[WHAT THE TASK ASKS]
Copy out all the records below unchanged except for one swap: every "checkbox" becomes "check box".

..............................

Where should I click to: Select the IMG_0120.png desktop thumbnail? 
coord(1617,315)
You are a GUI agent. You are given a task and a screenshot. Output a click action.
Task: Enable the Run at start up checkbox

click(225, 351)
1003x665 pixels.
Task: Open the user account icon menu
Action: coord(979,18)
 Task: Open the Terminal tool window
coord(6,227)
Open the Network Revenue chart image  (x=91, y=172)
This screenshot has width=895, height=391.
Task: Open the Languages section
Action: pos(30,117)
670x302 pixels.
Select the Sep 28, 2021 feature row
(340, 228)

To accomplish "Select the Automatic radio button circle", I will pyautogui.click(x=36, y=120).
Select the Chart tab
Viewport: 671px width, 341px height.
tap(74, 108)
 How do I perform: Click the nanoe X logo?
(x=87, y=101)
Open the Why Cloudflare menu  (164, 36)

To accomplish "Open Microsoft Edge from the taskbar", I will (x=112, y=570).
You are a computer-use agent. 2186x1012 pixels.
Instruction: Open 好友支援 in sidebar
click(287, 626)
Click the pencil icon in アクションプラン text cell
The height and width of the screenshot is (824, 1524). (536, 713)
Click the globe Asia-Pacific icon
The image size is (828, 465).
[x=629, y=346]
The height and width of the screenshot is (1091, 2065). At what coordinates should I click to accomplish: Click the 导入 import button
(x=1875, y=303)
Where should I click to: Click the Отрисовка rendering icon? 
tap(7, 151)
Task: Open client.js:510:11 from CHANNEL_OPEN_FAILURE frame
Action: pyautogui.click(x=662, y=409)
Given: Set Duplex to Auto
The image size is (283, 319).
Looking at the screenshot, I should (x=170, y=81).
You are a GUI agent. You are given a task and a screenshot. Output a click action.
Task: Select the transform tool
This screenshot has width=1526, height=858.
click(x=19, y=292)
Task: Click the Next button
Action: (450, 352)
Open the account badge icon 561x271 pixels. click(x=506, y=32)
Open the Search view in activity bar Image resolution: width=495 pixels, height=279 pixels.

..............................

[EXERCISE RESULT]
Where should I click to: Select the IMG_0120.png desktop thumbnail? 
coord(1617,315)
You are a GUI agent. You are given a task and a screenshot. Output a click action.
Task: Enable the Run at start up check box

click(225, 351)
1003x665 pixels.
Task: Open the user account icon menu
Action: coord(979,18)
 Task: Open the Terminal tool window
coord(6,227)
Open the Network Revenue chart image  (x=91, y=172)
This screenshot has width=895, height=391.
Task: Open the Languages section
Action: pos(30,117)
670x302 pixels.
Select the Sep 28, 2021 feature row
(340, 228)

To accomplish "Select the Automatic radio button circle", I will pyautogui.click(x=36, y=120).
Select the Chart tab
Viewport: 671px width, 341px height.
tap(74, 108)
 How do I perform: Click the nanoe X logo?
(x=87, y=101)
Open the Why Cloudflare menu  (164, 36)

To accomplish "Open Microsoft Edge from the taskbar", I will (x=112, y=570).
You are a computer-use agent. 2186x1012 pixels.
Instruction: Open 好友支援 in sidebar
click(287, 626)
Click the pencil icon in アクションプラン text cell
The height and width of the screenshot is (824, 1524). (536, 713)
Click the globe Asia-Pacific icon
The image size is (828, 465).
[x=629, y=346]
The height and width of the screenshot is (1091, 2065). At what coordinates should I click to accomplish: Click the 导入 import button
(x=1875, y=303)
Where should I click to: Click the Отрисовка rendering icon? 
tap(7, 151)
Task: Open client.js:510:11 from CHANNEL_OPEN_FAILURE frame
Action: pyautogui.click(x=662, y=409)
Given: Set Duplex to Auto
The image size is (283, 319).
Looking at the screenshot, I should (x=170, y=81).
You are a GUI agent. You are given a task and a screenshot. Output a click action.
Task: Select the transform tool
This screenshot has width=1526, height=858.
click(x=19, y=292)
Task: Click the Next button
Action: (450, 352)
Open the account badge icon 561x271 pixels. click(x=506, y=32)
Open the Search view in activity bar Image resolution: width=495 pixels, height=279 pixels.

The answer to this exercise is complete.